▶ [ASSIGNED TASK]: Work through the data below and give the number of lines holding "computer", nothing more.

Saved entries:
[Start of section]
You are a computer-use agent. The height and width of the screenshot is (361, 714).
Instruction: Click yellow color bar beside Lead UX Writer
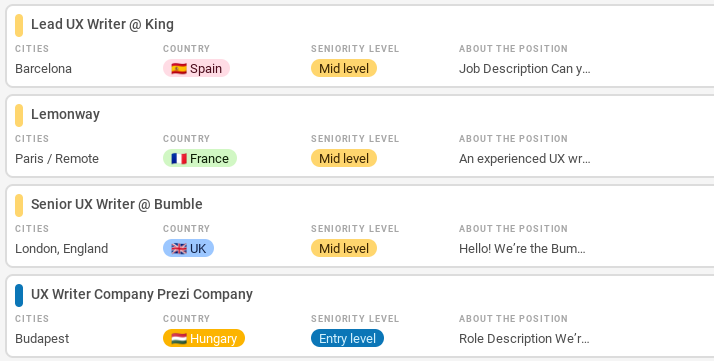tap(19, 25)
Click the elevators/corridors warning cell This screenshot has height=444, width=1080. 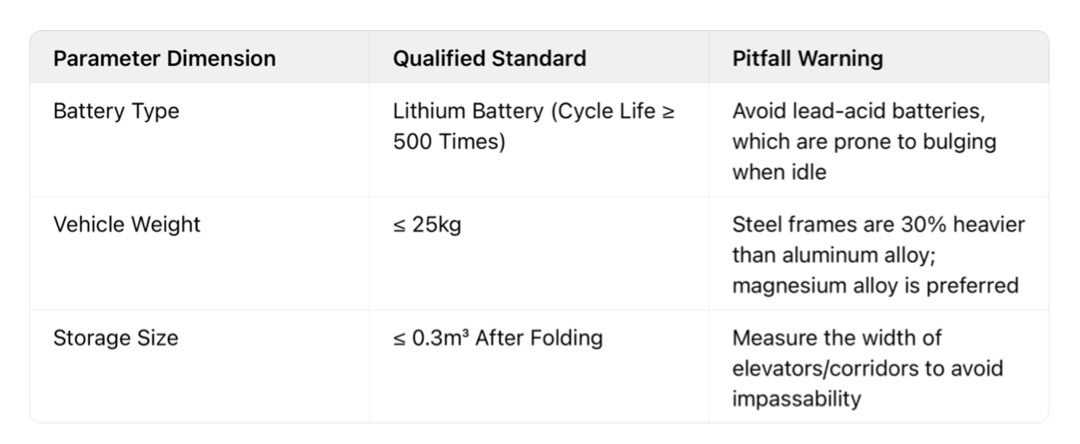[x=866, y=368]
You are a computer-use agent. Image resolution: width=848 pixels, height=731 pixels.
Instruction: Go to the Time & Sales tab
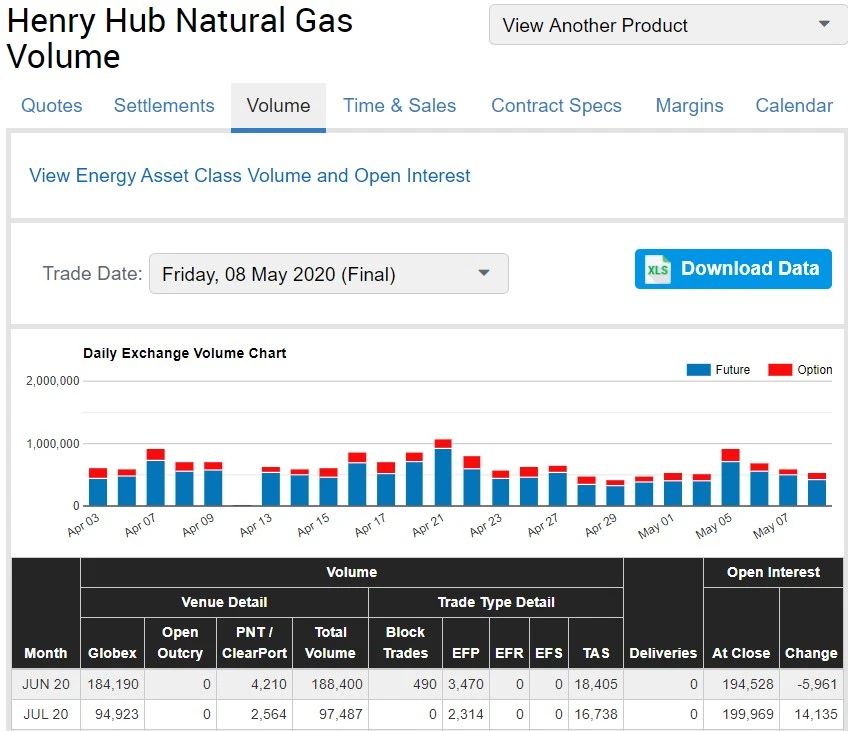[x=399, y=106]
[End of section]
▶ [PROBLEM SOLUTION]: 2